TASK OBJECTIVE
Read the records below and copy each line that contains "dimensions".

GIVEN ENTRIES
* * * * * * *
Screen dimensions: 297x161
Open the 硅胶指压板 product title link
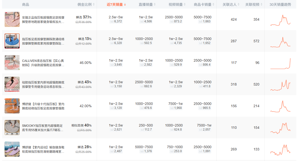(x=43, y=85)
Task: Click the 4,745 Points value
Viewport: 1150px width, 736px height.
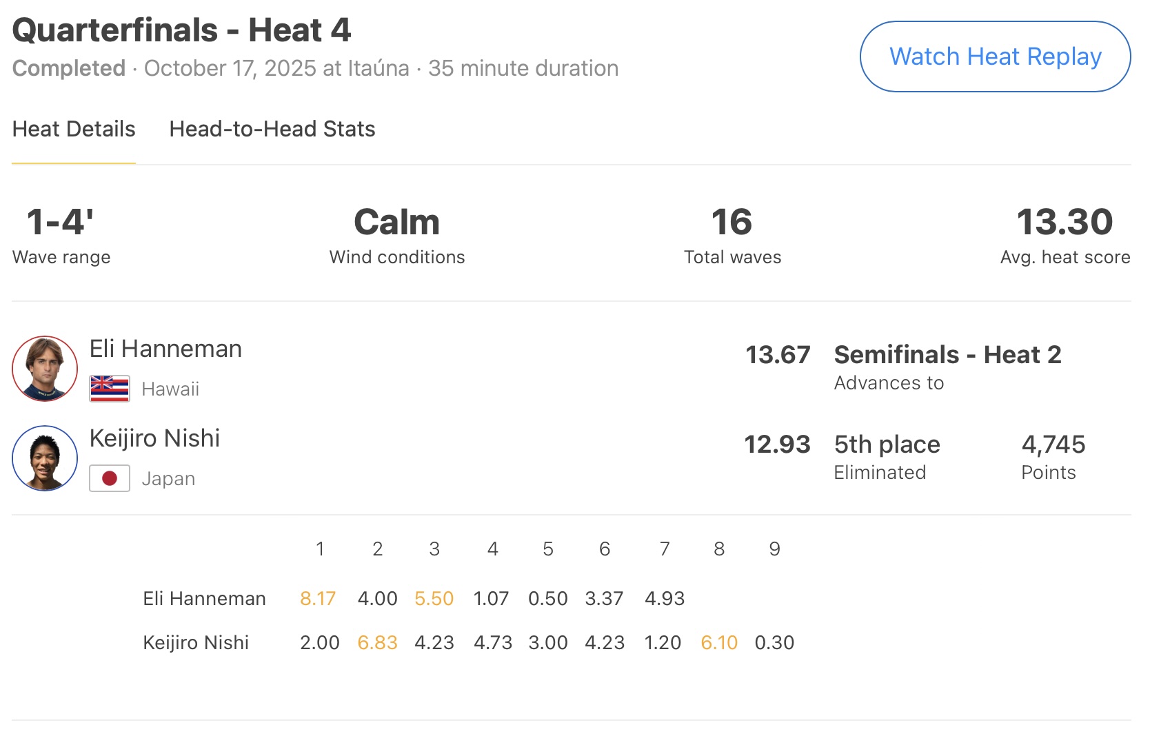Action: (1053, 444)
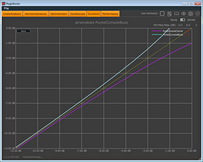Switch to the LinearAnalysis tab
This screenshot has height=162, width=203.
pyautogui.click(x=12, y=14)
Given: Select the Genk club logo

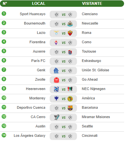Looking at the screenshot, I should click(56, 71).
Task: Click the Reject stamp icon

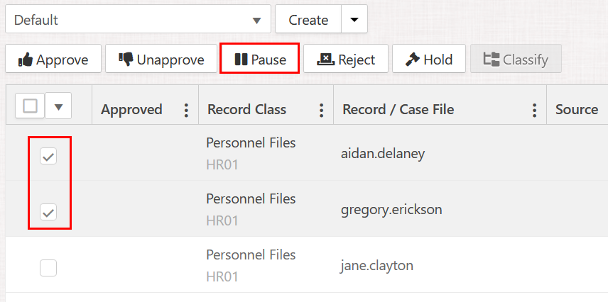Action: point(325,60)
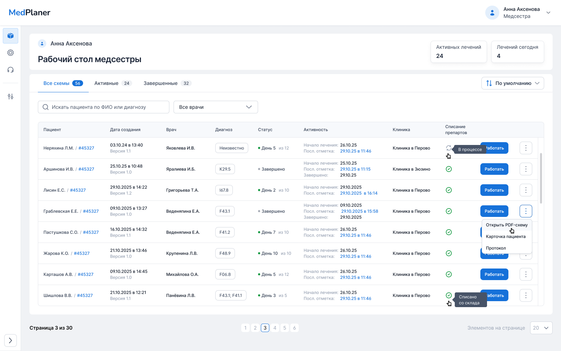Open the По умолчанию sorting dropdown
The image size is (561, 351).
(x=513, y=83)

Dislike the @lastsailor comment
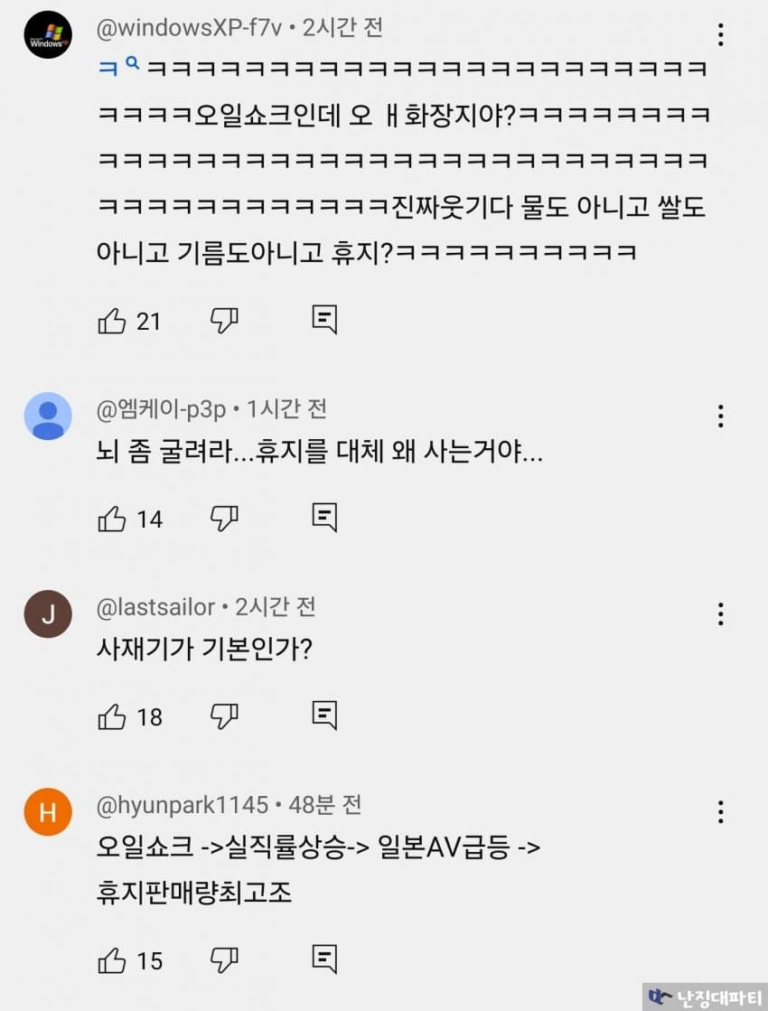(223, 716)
* * * * * * *
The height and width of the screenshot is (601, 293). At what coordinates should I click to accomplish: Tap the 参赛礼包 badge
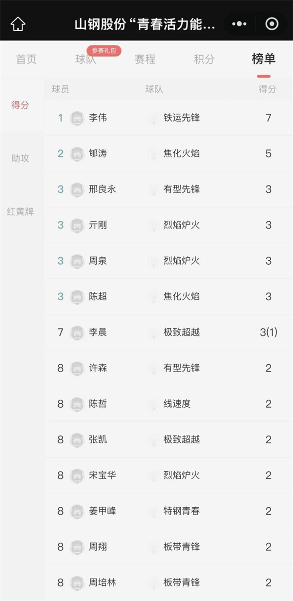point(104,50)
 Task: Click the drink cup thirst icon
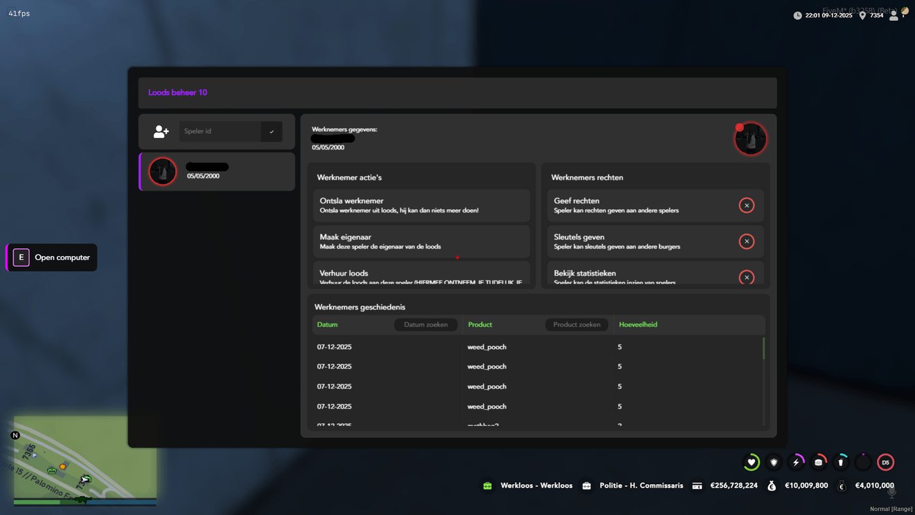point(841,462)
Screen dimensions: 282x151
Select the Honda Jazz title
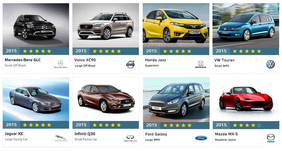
* * * * * * *
RESPONSE TO THE EXERCISE
Screen dimensions: 297x161
Screen dimensions: 282x151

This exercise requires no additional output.